Take new re-elected Minnesota Congresswoman Michelle Bachmann. Before the election she told MSNBC that she was, “very concerned that [Sen. Obama] may have anti-American views.” The day after the election Rep. Bachmann said she was, “extremely grateful that we have an African-American who has won this year.”
Or how about Alaska Gov. Sarah Palin who famously before the election claimed that Sen. Obama was, “palling around with terrorists.” Yet the Thursday after the election she said, “Barack Obama has been elected president. Let us, let us – let him – be about to kind of savor this moment, one, and not let the pettiness of maybe internal workings of the campaign erode any of the recognition of this historic moment that we’re in. And God bless Barack Obama and his beautiful family.” Then she told Matt Lauer on the “Today” show earlier this week that “I’m comfortable with Barack Obama as our commander in chief, assuming that he has those around him who recognize …. that terrorists have not changed their minds … Those who recognize what the threat is and how to deal with the threat.”
Or worst of all, consider the case of Sen. Joe Lieberman, who rejected the Democratic Party and campaigned for the election of Sen. John McCain. Sen. Lieberman even spoke at the Republican National Convention and was at one point considered a possible running mate for McCain. In August, Sen. Lieberman said the election was “between one candidate, John McCain, who has always put the country first, worked across party lines to get things done, and one candidate who has not.” He later said, “Sen. Barack Obama is a gifted and eloquent young man who can do great things for our country in the years ahead. But my friends, eloquence is no substitute for a record – not in these tough times for America.”

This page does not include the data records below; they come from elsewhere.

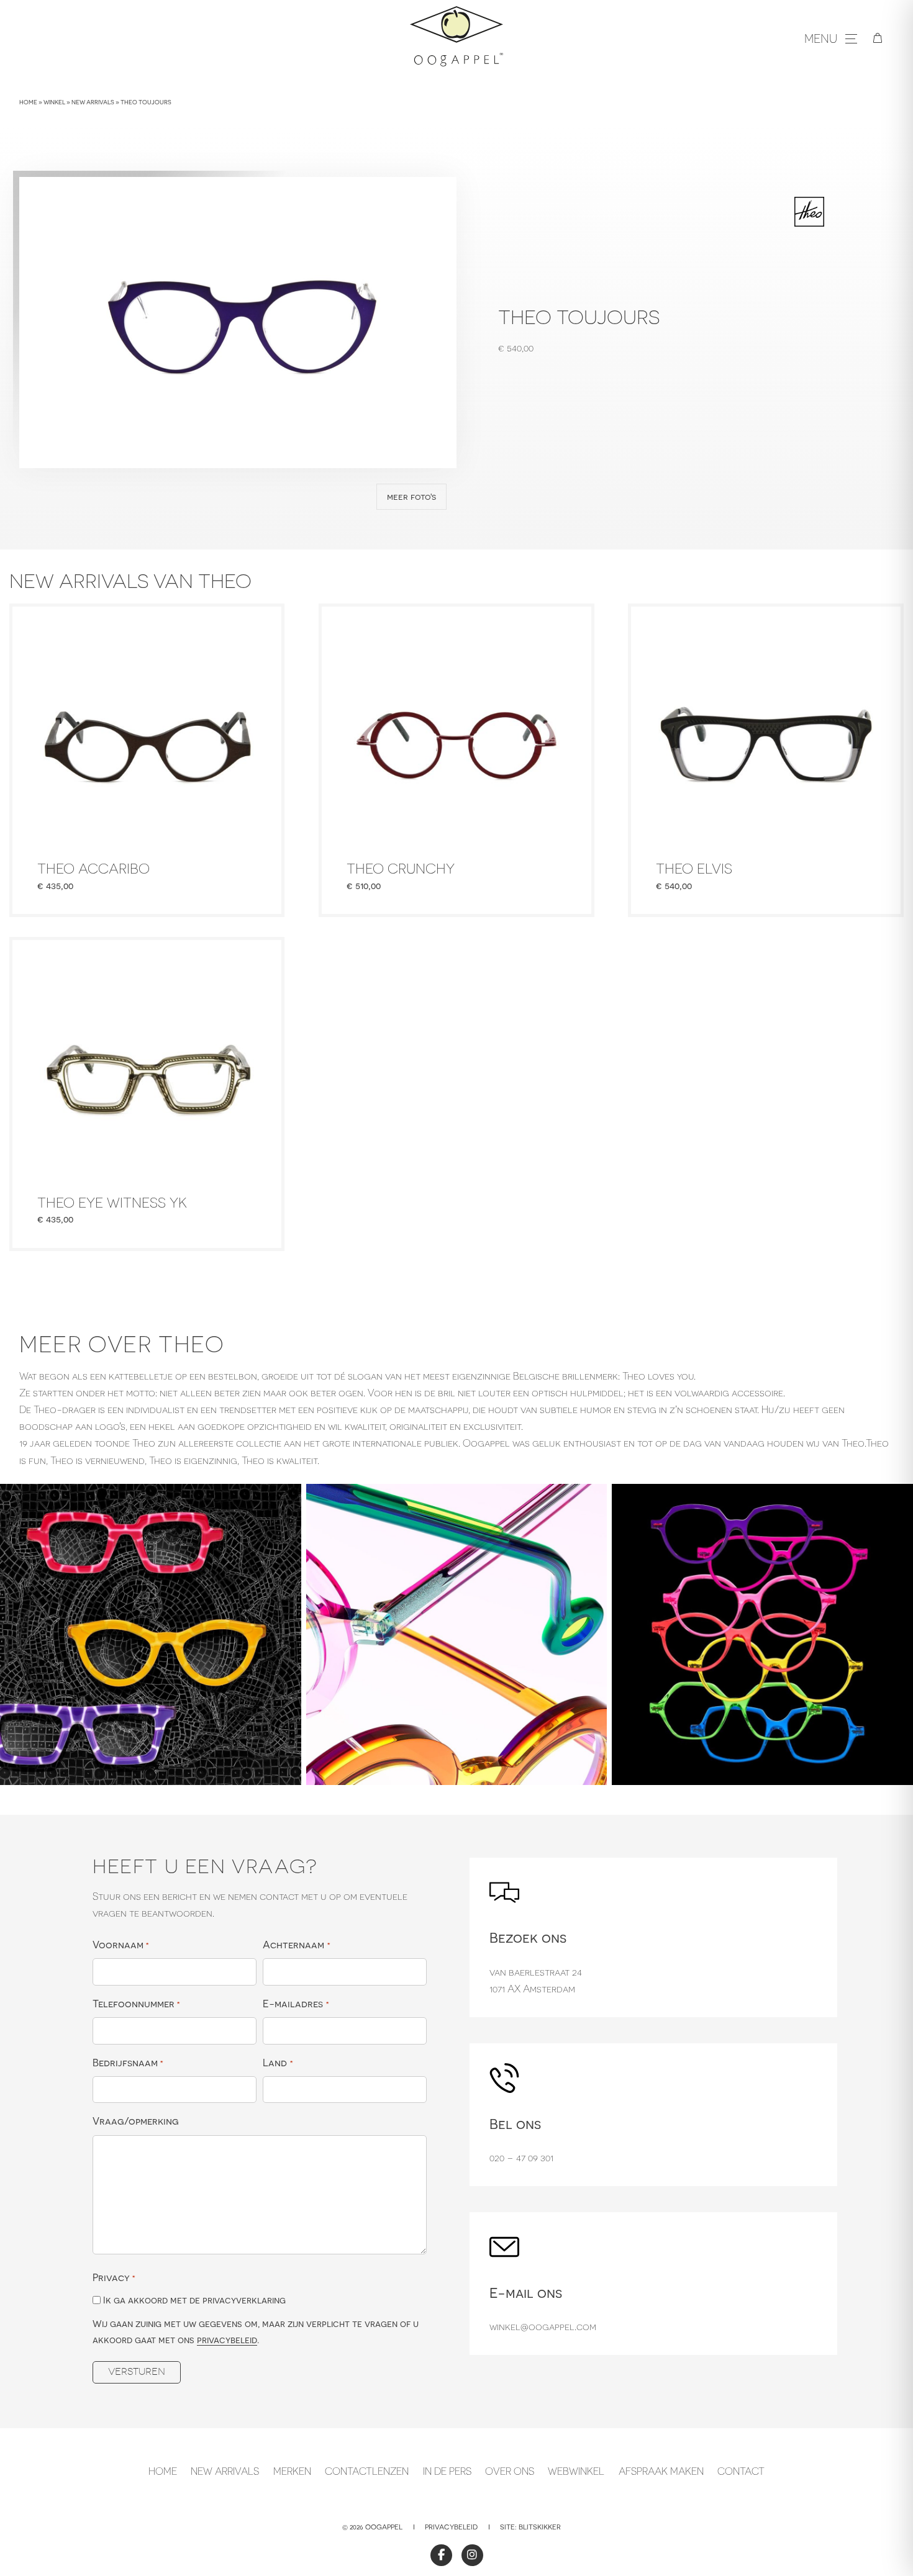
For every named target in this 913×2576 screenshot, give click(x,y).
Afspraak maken (661, 2471)
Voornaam (121, 1944)
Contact (741, 2471)
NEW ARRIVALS (225, 2471)
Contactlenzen (367, 2471)
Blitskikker (540, 2527)
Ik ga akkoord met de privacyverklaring (194, 2300)
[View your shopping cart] (877, 38)
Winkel (54, 102)
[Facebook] (441, 2555)
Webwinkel (576, 2471)
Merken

But what does Sen. Lieberman say now? “Now that the election is over, it is time to put partisan considerations aside and come together as a nation to solve the difficult challenges we face and make our blessed land stronger and safer. I pledge to work with President-elect Obama and his incoming administration in their efforts to reinvigorate our economy and keep our nation secure and free.”
It’s like he sent out a “Dear Colleague” letter which translates, “Please forget everything I’ve said about Sen. Obama and the Democrats during the presidential campaign and let me keep my chairman’s gavel.”
Sen. Lieberman no doubt has friends in the Democratic caucus who argue he votes with the party 90% of the time and we should overlook his behavior. But in my view, if the Democrats let Sen. Lieberman have a gavel in the next Congress, they might as well let GOP Senators Olympia Snowe and Susan Collins have one, too. They vote largely with Democrats and they campaigned for Sen. McCain, too.
In the next few days, there is a secret vote on Sen. Lieberman’s fate. I for one, hope that Sen. Jim Webb, will vote to oust Sen. Lieberman. This vote should not be about ideology, but about loyalty. And Sen. Lieberman has not been loyal.